**What you have to do:**
Nothing should be left out: repeat all the data exactly.

+++

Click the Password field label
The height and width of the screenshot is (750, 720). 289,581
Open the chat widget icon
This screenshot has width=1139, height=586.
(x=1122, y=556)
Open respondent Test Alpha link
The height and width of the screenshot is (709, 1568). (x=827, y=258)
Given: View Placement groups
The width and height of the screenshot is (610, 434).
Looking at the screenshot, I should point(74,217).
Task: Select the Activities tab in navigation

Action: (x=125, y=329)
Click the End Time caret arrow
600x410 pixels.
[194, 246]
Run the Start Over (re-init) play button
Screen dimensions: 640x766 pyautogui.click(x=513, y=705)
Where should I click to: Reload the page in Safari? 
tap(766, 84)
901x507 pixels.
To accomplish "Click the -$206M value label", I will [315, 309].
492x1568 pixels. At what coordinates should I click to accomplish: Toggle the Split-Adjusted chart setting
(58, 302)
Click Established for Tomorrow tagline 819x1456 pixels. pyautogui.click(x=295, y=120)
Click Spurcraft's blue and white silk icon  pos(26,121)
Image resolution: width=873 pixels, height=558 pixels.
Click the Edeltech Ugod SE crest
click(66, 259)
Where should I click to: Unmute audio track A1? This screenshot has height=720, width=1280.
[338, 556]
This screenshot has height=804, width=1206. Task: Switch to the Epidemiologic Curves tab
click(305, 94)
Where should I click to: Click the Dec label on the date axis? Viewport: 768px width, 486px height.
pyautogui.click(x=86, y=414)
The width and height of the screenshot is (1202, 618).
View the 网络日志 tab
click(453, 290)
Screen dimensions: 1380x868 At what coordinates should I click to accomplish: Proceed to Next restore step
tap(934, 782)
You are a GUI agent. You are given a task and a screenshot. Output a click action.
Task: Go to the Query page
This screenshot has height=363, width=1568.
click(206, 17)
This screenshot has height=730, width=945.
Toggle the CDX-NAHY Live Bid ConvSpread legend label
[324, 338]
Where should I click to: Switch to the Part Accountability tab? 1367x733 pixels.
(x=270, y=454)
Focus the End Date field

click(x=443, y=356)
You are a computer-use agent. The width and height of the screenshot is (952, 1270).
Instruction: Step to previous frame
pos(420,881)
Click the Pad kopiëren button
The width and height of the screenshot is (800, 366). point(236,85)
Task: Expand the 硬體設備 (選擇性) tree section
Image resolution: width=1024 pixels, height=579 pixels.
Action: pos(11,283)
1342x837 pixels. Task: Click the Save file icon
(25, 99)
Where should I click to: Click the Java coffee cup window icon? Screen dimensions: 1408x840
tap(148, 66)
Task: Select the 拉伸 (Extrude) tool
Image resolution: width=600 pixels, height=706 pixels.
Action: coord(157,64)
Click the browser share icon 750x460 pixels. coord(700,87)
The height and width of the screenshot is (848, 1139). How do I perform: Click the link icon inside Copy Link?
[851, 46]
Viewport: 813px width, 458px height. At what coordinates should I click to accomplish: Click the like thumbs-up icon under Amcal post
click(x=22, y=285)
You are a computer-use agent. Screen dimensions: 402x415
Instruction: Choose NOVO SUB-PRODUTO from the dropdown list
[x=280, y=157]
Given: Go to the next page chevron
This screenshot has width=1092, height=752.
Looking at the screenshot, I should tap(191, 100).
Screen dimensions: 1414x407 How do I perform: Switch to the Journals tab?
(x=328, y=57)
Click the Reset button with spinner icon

+++

**Exercise answer:**
Click the Password field label
The height and width of the screenshot is (750, 720). 289,581
Open the chat widget icon
This screenshot has width=1139, height=586.
(x=1122, y=556)
Open respondent Test Alpha link
The height and width of the screenshot is (709, 1568). (x=827, y=258)
Given: View Placement groups
The width and height of the screenshot is (610, 434).
Looking at the screenshot, I should point(74,217).
Task: Select the Activities tab in navigation

Action: (x=125, y=329)
Click the End Time caret arrow
600x410 pixels.
[194, 246]
Run the Start Over (re-init) play button
Screen dimensions: 640x766 pyautogui.click(x=513, y=705)
Where should I click to: Reload the page in Safari? 
tap(766, 84)
901x507 pixels.
To accomplish "Click the -$206M value label", I will [315, 309].
492x1568 pixels. At what coordinates should I click to accomplish: Toggle the Split-Adjusted chart setting
(58, 302)
Click Established for Tomorrow tagline 819x1456 pixels. pyautogui.click(x=295, y=120)
Click Spurcraft's blue and white silk icon  pos(26,121)
Image resolution: width=873 pixels, height=558 pixels.
Click the Edeltech Ugod SE crest
click(66, 259)
Where should I click to: Unmute audio track A1? This screenshot has height=720, width=1280.
[338, 556]
This screenshot has height=804, width=1206. Task: Switch to the Epidemiologic Curves tab
click(305, 94)
Where should I click to: Click the Dec label on the date axis? Viewport: 768px width, 486px height.
pyautogui.click(x=86, y=414)
The width and height of the screenshot is (1202, 618).
View the 网络日志 tab
click(453, 290)
Screen dimensions: 1380x868 At what coordinates should I click to accomplish: Proceed to Next restore step
tap(934, 782)
You are a GUI agent. You are given a task and a screenshot. Output a click action.
Task: Go to the Query page
This screenshot has height=363, width=1568.
click(206, 17)
This screenshot has height=730, width=945.
Toggle the CDX-NAHY Live Bid ConvSpread legend label
[324, 338]
Where should I click to: Switch to the Part Accountability tab? 1367x733 pixels.
(x=270, y=454)
Focus the End Date field

click(x=443, y=356)
You are a computer-use agent. The width and height of the screenshot is (952, 1270).
Instruction: Step to previous frame
pos(420,881)
Click the Pad kopiëren button
The width and height of the screenshot is (800, 366). point(236,85)
Task: Expand the 硬體設備 (選擇性) tree section
Image resolution: width=1024 pixels, height=579 pixels.
Action: pos(11,283)
1342x837 pixels. Task: Click the Save file icon
(25, 99)
Where should I click to: Click the Java coffee cup window icon? Screen dimensions: 1408x840
tap(148, 66)
Task: Select the 拉伸 (Extrude) tool
Image resolution: width=600 pixels, height=706 pixels.
Action: coord(157,64)
Click the browser share icon 750x460 pixels. coord(700,87)
The height and width of the screenshot is (848, 1139). How do I perform: Click the link icon inside Copy Link?
[851, 46]
Viewport: 813px width, 458px height. At what coordinates should I click to accomplish: Click the like thumbs-up icon under Amcal post
click(x=22, y=285)
You are a computer-use agent. Screen dimensions: 402x415
Instruction: Choose NOVO SUB-PRODUTO from the dropdown list
[x=280, y=157]
Given: Go to the next page chevron
This screenshot has width=1092, height=752.
Looking at the screenshot, I should tap(191, 100).
Screen dimensions: 1414x407 How do I perform: Switch to the Journals tab?
(x=328, y=57)
Click the Reset button with spinner icon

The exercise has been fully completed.